It’s always disappointing to hear someone say, “Have a happy and safe 4th of July.” Our nation’s holiday should be loaded with booze and fireworks, and pushing it to the limit is key to having a good time.
Keeping safety in mind throughout the whole weekend is anything but fun. We all do enough of that shit everyday. The 4th of July should be a time to let loose and give ‘er good. The best way to do that is by not giving a fuck about safety. Seeing someone die from alcohol poisoning or lose a hand to fireworks always puts a little damper on the festivities, but putting safety above fun on our nation’s birthday is grounds for treason. The nature and safety conscious losers in Northern California couldn’t give a crap about any of that and have decided the Redwoods’ are all that really matter.

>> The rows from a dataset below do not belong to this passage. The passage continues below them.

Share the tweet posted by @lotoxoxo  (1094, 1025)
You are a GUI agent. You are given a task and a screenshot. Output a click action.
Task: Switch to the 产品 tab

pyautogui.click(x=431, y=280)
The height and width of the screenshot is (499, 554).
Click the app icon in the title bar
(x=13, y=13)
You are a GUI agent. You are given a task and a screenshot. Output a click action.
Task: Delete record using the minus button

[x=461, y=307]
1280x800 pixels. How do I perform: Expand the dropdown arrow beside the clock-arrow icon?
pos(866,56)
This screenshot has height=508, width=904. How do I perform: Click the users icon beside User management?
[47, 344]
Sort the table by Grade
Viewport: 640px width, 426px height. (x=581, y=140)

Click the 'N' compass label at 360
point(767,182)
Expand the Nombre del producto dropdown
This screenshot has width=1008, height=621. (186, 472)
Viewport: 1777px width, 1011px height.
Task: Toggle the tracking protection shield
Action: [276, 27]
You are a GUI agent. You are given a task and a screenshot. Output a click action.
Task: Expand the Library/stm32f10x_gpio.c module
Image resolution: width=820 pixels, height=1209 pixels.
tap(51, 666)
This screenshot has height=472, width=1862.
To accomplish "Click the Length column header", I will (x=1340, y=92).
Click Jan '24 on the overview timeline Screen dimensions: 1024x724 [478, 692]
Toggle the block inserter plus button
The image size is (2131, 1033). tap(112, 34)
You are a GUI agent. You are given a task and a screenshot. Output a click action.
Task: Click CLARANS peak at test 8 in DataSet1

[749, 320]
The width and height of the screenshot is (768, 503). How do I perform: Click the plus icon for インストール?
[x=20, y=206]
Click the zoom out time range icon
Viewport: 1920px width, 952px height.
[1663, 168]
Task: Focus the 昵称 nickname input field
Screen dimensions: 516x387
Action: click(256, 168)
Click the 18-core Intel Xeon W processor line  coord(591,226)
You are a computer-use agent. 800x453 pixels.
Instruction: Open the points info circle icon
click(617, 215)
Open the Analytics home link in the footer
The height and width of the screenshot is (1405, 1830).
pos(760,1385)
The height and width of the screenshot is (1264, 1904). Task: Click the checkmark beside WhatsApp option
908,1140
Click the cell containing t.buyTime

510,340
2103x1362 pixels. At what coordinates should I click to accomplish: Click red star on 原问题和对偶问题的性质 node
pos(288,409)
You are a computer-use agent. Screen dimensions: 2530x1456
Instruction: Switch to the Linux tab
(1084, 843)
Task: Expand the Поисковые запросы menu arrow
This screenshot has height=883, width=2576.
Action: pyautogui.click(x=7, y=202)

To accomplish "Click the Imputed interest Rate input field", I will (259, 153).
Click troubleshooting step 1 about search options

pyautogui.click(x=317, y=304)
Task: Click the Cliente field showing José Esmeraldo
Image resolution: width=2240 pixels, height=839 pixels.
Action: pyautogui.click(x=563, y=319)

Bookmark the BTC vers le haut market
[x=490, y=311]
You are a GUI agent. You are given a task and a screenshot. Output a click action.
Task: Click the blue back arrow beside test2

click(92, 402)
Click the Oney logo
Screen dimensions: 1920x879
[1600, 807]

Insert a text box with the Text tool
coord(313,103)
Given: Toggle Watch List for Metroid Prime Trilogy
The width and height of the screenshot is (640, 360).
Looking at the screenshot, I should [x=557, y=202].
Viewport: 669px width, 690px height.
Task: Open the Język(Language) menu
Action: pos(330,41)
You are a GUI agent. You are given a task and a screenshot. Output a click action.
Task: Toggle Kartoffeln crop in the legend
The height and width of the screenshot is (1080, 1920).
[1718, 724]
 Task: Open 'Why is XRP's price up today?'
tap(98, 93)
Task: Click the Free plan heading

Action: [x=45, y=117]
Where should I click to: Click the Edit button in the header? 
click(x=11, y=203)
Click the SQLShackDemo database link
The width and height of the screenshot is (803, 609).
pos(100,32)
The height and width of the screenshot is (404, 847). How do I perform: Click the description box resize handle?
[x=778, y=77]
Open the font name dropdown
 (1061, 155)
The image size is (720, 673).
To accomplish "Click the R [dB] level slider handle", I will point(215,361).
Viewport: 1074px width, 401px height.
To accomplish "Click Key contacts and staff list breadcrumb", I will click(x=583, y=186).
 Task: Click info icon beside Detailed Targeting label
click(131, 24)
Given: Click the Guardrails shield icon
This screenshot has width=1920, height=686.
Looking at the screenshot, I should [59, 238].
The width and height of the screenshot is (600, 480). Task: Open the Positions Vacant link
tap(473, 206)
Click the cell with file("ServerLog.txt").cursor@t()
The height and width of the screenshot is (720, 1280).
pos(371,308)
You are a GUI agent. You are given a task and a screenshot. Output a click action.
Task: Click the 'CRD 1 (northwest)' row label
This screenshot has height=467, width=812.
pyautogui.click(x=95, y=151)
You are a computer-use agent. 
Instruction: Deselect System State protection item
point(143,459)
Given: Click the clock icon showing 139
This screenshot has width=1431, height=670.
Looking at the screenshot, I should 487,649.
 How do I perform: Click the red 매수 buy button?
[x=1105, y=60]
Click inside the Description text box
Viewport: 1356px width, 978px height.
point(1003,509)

In an attempt to preserve the forests and the water supply, the nature loving dweebs out by Russian River decided to make fireworks illegal. Luckily, these gay little baby farts didn’t realize you don’t need fireworks to crank up the danger level while drinking. In fact, by making fireworks a big “No No” they’ve made it a whole lot easier to have a dangerously fun time while drinking and celebrating. All it takes is some water, a re-sealable container, and some dry ice.
Just fill the container halfway with water, add some dry ice, close the lid nice and tight, and toss that baby behind you like a fuckin’ banana peel. Within a few seconds or minutes that sucker will blow up like a cheap firework and scare the shit out of your party guests. If you’re really lucky and the temperature is just right, that bad boy won’t blow up till everyone’s completely forgotten about it and maybe even wandered back over to it. Some dweebs learn the chemistry involved and try to figure out the timing, but what’s the point in that? The point is to have fun and having shit randomly blow up is a great way to do it. Especially when there’s booze involved.
Being a rebel and breaking the law is definitely the more American thing to do, but when you’re hammered and wanna keep the party rollin’ it’s best nobody calls the cops. If your party is decent enough and there’s random shit blowing up all over the place, you obviously run the risk of that happening anyways. As long as there aren’t any fireworks and you have a sober friend who’s “turned his life around” there to explain what the explosions were, you should be good though.